This example is really what motivated the development of the db distribution. The data consist of pairs of sequences of observations of monocyte blood counts, discretized to a 1 to 5 scale, and ratings of severity of psychosis on a 0 to 4 scale. The observations were made on 1258 patients. They were made at irregularly spaced times, and there were varying numbers of observations per patient. The different types of sequence were not observed at the same times, and there were usually different numbers of observation between the types.

The analysis of these data was intricate, and the details cannot be gone into here. The crucial feature of the analysis is that hidden Markov models, whose marginal distributions were db distributions were fitted to both types of sequence. The value of \(n_{\text{{top}}}\) was taken to be 5 for the monocyte counts and 4 for the psychosis ratings, and that of \(\zeta\) to be FALSE for the monocyte counts and TRUE for the psychosis ratings.

For each type, a three-state model was chosen (by means of a cross-validation technique). Plots of the db distributions corresponding to each of the three states are shown for the monocyte counts in Figure 12 and for the psychosis ratings in Figure 13.

Example 6: The Parsonnet scores from the cardiacsurgery data

As discussed in the introduction, I fitted both a db and a beta-binomial distribution to these data and conducted goodness of fit tests. In the case of the db distribution, I chose ntop = 71 and set zeta = TRUE (since zeroes appear in the data). In the case of the beta-binomial distribution, I set size = 71. The value 71 is that which was used in the paper by Wittenberg (to appear in Statistical Methods in Medical Research) referred to on page 485.

    # Note that the package spcadjust must be available.
    data("cardiacsurgery", package = "spcadjust")
    xxx  <- cardiacsurgery$Parsonnet
    fit1 <- mleDb(xxx,ntop=71,zeta=TRUE)
    g1   <- gof(fit1,obsd=xxx,MC=TRUE,verb=TRUE,seed=42)
    fit2 <- mleBb(xxx,size=71)
    g2   <- gof(fit2,obsd=xxx,MC=TRUE,verb=TRUE,seed=17)

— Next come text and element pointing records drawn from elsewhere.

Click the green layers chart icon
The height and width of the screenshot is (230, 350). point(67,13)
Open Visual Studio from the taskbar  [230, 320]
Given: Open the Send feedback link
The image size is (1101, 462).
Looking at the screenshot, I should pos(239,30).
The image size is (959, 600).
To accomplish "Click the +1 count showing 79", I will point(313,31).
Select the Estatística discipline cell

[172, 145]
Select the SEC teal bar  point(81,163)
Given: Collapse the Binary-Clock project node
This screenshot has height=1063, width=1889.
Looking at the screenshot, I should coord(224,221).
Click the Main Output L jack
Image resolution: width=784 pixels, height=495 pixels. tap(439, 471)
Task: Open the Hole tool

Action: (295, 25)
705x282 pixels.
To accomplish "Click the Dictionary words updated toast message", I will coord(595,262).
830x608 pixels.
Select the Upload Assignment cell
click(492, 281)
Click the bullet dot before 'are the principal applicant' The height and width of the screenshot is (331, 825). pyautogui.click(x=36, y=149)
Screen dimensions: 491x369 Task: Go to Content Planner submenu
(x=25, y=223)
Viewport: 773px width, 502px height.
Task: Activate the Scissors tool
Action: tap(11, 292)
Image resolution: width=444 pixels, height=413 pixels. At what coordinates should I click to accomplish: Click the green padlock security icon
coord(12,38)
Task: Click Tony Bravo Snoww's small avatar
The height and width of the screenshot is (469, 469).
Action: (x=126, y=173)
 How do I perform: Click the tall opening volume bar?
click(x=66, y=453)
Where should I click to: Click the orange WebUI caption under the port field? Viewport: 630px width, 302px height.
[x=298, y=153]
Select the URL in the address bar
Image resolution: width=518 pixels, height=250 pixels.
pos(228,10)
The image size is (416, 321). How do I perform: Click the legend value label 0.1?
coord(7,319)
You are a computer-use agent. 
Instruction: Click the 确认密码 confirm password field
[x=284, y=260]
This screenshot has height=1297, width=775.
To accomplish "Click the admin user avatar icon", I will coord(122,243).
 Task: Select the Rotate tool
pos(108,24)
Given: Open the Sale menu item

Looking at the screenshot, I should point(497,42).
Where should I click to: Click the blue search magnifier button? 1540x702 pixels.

Seeds were set in the calls to gof() in order for the Monte Carlo \(p\)-values to be reproducible. In both cases, the value of nsim was left at its default value of 99, which yielded a Monte Carlo \(p\)-value of 0.01. The values of the test statistic were huge, 12792.5 in the case of the db distribution, and 4004.668 in the case of the beta-binomial distribution. I therefore strongly suspect that if nsim had been increased to, say 9999, then the \(p\)-values would have been 0.0001. Howeveri, I have not checked this out.

Plots of the fits (not shown) can be produced by:

    plot(fit1,obsd=xxx,main="db")
    plot(fit2,obsd=xxx,main="beta-binomial)

These plots reveal that there are indeed substantial discrepancies between the fitted probabilities and the observed proportions. The fitted probabilities from the dbd distribution, although differing significantly from the observed proportions, are “not too different” from each other. This can be seen from the plot (again not shown) that can be produced by:

    x1   <- plot(fit1,plot=FALSE)
    x2   <- plot(fit2,plot=FALSE)
    ylim <- range(x1$p,x2$p)
    plot(fit1,main="Comparing db and beta-binomial fits",ylim=ylim)
    with(x2, lines(x+0.5,p,type="h",col="blue"))
    legend("topright",lty=1,col=c("red","blue"),
           legend=c("db","beta-binomial"),bty="n")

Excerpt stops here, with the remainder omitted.